## [Passage]
▬▬▬▬▬▬
Goblin Queen (She/Her/Hers)
You'd said something like that on a failure where there was no time pressure they'd just succeed; to which my point in reply was that succeeding isn't a failure.
Ok, I see. What I’m saying is, failure when there is no pressure, such as time or other risk involved in the attempt, does not preclude the possibility of eventual success. Unless there is something stopping you from trying again, you will eventually be successful as long as you stick with it. I just narrate over that process and skip to the part where you succeed.

There's a big disconnect somewhere here. I think it's because you're stuck on allowing unlimited retries, which to me are an absolute non-starter.

I'm not deciding when a character (or player) gives up, I'm merely narrating the results of their best attempt (as set by the roll) to do whatever they're doing. Up to the player/character whether she gives up or not, but simply trying again will accomplish nothing as your roll has already determined the best you'll do without some significant change.
Ok, let me try to walk you through my thought process cause I agree we seem to be talking past each other somewhere.

I allow players to re-try failed actions. I do this for a variety of reasons. One of these reasons, as we discussed earlier, is that assuming a single roll represents the culmination of a character’s best efforts, possibly over many attempts, to be too abstract and disconnected from the fiction for my taste. I prefer each roll to represent a single action.
▬▬▬▬▬▬
Rewrite the passage on retrying failed rolls from "Goblin Queen (She/Her/Hers)" up to and including "an absolute non-starter.", replacing "failure" with "setback" throughout.
▬▬▬▬▬▬
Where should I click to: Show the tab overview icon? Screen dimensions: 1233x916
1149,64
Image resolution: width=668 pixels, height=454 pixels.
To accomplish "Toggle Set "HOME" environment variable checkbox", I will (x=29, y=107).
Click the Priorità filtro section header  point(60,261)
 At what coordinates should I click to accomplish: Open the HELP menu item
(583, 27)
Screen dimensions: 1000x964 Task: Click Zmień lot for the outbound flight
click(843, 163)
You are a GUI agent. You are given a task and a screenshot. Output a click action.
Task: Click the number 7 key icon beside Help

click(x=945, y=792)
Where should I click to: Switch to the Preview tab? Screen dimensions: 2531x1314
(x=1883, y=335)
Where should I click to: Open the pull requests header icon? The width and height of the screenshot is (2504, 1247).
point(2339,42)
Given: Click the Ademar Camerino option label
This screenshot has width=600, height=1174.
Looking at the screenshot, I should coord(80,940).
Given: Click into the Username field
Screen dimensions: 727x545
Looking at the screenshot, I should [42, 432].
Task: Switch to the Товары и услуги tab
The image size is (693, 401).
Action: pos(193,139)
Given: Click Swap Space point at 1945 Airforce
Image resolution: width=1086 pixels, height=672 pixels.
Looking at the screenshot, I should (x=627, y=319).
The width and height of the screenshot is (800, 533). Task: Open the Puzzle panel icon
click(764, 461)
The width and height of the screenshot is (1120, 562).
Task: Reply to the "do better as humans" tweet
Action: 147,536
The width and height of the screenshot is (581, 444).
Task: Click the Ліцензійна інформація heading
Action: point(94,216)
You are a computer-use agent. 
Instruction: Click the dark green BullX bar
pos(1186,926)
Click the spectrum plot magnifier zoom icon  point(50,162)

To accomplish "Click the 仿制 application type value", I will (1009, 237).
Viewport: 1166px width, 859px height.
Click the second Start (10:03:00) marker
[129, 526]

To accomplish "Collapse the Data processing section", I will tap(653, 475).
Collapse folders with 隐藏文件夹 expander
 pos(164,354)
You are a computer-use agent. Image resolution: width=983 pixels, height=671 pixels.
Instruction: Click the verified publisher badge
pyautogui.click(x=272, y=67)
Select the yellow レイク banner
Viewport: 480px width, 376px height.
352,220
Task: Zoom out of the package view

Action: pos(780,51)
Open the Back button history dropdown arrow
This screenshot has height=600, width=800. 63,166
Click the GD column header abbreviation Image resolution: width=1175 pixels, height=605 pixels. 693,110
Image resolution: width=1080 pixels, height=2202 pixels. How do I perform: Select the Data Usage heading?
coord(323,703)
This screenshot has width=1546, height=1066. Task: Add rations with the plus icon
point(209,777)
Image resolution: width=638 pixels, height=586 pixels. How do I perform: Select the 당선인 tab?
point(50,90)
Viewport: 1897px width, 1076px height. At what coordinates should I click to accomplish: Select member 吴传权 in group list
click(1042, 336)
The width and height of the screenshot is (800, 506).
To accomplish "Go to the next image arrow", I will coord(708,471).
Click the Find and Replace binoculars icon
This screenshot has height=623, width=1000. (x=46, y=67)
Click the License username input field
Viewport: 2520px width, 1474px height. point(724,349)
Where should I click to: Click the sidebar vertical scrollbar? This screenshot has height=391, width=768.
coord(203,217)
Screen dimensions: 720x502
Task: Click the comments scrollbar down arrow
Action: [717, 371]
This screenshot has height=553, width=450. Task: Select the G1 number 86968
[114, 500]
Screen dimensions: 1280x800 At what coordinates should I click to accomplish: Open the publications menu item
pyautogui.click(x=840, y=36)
▬▬▬▬▬▬
## [Task output]
Goblin Queen (She/Her/Hers)
You'd said something like that on a setback where there was no time pressure they'd just succeed; to which my point in reply was that succeeding isn't a setback.
Ok, I see. What I’m saying is, setback when there is no pressure, such as time or other risk involved in the attempt, does not preclude the possibility of eventual success. Unless there is something stopping you from trying again, you will eventually be successful as long as you stick with it. I just narrate over that process and skip to the part where you succeed.

There's a big disconnect somewhere here. I think it's because you're stuck on allowing unlimited retries, which to me are an absolute non-starter.